The Dayton Daily News' Community Conversation: Protecting Our Water for the Future will be held at 6:30 p.m. April 21 live on the newspaper's Facebook page. It will be hosted by Dayton Daily News Editor Jim Bebbington and Reporter Ismail Turay Jr.
"This region has a long history of effort to protect its water resources and we think it's important for our coverage now to dig into the next generation of work being done to keep our drinking water clean and our rivers and lakes healthy," Bebbington said.
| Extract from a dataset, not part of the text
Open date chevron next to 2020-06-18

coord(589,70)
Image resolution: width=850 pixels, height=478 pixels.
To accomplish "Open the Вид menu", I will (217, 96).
Panelists will include: — Abinash Agrawal, groundwater remediation expert and earth science professor at Wright State University; — Joe Bates, city of Xenia water treatment supervisor; — Becky Benna, executive director of Five Rivers MetroParks; — Janet Bly, general manager of the Miami Conservancy District; — Stephanie Keinath, vice president of strategic initiatives for the Dayton Area Chamber of Commerce; — Michael Powell, city of Dayton Department of Water director.
The Dayton Daily News' Path Forward team has been digging into the safety and sustainability of the region's drinking water for about two years. That coverage has included stories on the Buried Valley Aquifer ― where the majority of communities in the region get their drinking water ― and potential threats to it.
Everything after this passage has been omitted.